I am not sure if masking the services will help. And it sounds a bit like throwing a big hammer at the problem. There might be other unforeseen side effects in the future as well.

Did you add additional Corosync links? Ideally, one physical network will just be used by Corosync to avoid interference by other services that might take up all the bandwidth.
@Philipp Hufnagl
- network is stable, enterprise NICs (Mellanox ConnectX) and switches (Juniper QFX) only, via 2x10G and 2x 25G links. Latency about 0.1 ms
- logs should be over at the other thread, I wanted to use this thread specifically to clear up with you guys how to get rid of HA, but of course we can continue the conversation either here or there. Only message that jumped out to me was "pve-ha-crm[]: loop take too long (63 seconds)"
- there are no failed tasks involved (well, we wanted to transfer the first "test" VM back from another node to the newly ifreloaded, evacuated node prox14, via GUI on storage node proxstore11 and that failed, but that's because at that point prox14 was already rebooting)

@aaron Do I understand you correctly - LRM/CRM is the only component that arms the watchdog and as long as they are disabled, there is no other component of Proxmox, not even corosync / pmxcfs itself, that could trigger a reboot? pmxcfs simply switches to read-only if losing quorum, correct?

In our case was: 3 nodes (out of 5 compute nodes, out of 8 nodes if counting the storage nodes that take part in the vote as well) were running HA resources, at most 1 should've rebooted as not more than 1 should've become non-quorate, at most 3 should've rebooted if there had been a complete quorum partition with 5 in one basket and 3 in the other, basically impossible due to physical location, but instead all 5 compute nodes rebooted. Basically the only scenario where the 5 nodes would be expected to reboot like they did would be if they all lost connection to at least 4 other cluster members as they would be below quorum, and even then only the nodes running HA VMs should reboot? Should I see an "emergency reboot initiated by watchdog" message in the logs or is it "BAM! - DEAD" immediately?

I do not understand which error condition would even allow this to happen, but as long as there is not even a scenario where this could/should have happened due to administrator error I'm not in the mood to risk catastrophic breakdown of the entire (!) cluster again, and nor is my boss. I do understand both of you are not happy with "simply masking the perpetrators", that's why I'm wondering what you would suggest instead? I enabled a feature to increase availability and all it got me was a complete meltdown. Without HA the worst case situation (extreme situations aside) would be 1 host down, with only a fifth of all VMs affected, statistically speaking, until somebody restarted them manually. Doesn't seem worse than what we have with HA at the moment (a loaded gun that could go off at any moment)

● **RECORDED INFORMATION**

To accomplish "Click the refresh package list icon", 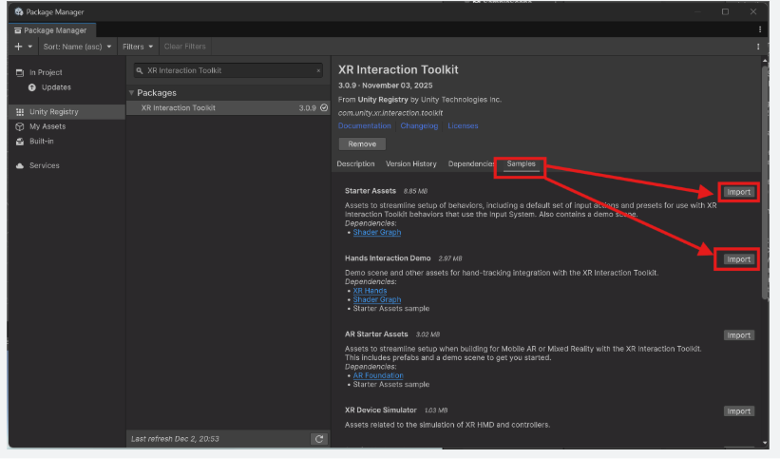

● **ACTIONS TO TAKE**
a) Answer these questions about the forum post on the Proxmox cluster reboots, one line each:
(i) Which brand and line of switches does the network use?
(ii) What latency does the writer report?
(iii) How many compute nodes rebooted?
b) Write the next part of the forum post on the Proxmox cluster reboots, starting after its last sentence.
The listing plays no part in any of this.

● **RESULTS IN ORDER**
a)
(i) Juniper QFX
(ii) About 0.1 ms
(iii) All 5 compute nodes

b)
Current network config for the compute nodes, bond0=2x10G LACP, bond1=2x25G LACP

# VM bridge
auto vmbr0
iface vmbr0 inet manual
        bridge-ports bond0
        bridge-stp off
        bridge-fd 0

# Corosync / management / VM migration
auto vlan75
iface vlan75 inet static
        vlan-raw-device bond1

# storage / Ceph
auto vlan76
iface vlan76 inet static
        vlan-raw-device bond0

# storage / iSCSI to NAS
auto vlan302
iface vlan302 inet static
        vlan-raw-device bond0

We had just finished logically (via ifreload -a) enabling the new bond1 on the last of the 5 compute nodes, prox14, when the crash happened. Doing the same on the other 4 nodes on the same afternoon did not lead to any negative impact at all, as would be expected. No VM was running on prox14 at all at that point in time.
Obviously the distribution of roles / functions to the VLANs / bonds is not ideal at the moment (we would've improved on it certainly following our original changes on that afternoon), but it shouldn't kill ALL THE COMPUTE. Especially considering at that point in time corosync traffic had 2x25G bandwith nearly all for itself, there was no VM migration going on then, and at any rate there would never be enough traffic to saturate the links as up until that day all nodes only had the 2x10G links running ALL of the traffic in parallel, management, storage, and guest VMs, and yet there was never a hint of congestion.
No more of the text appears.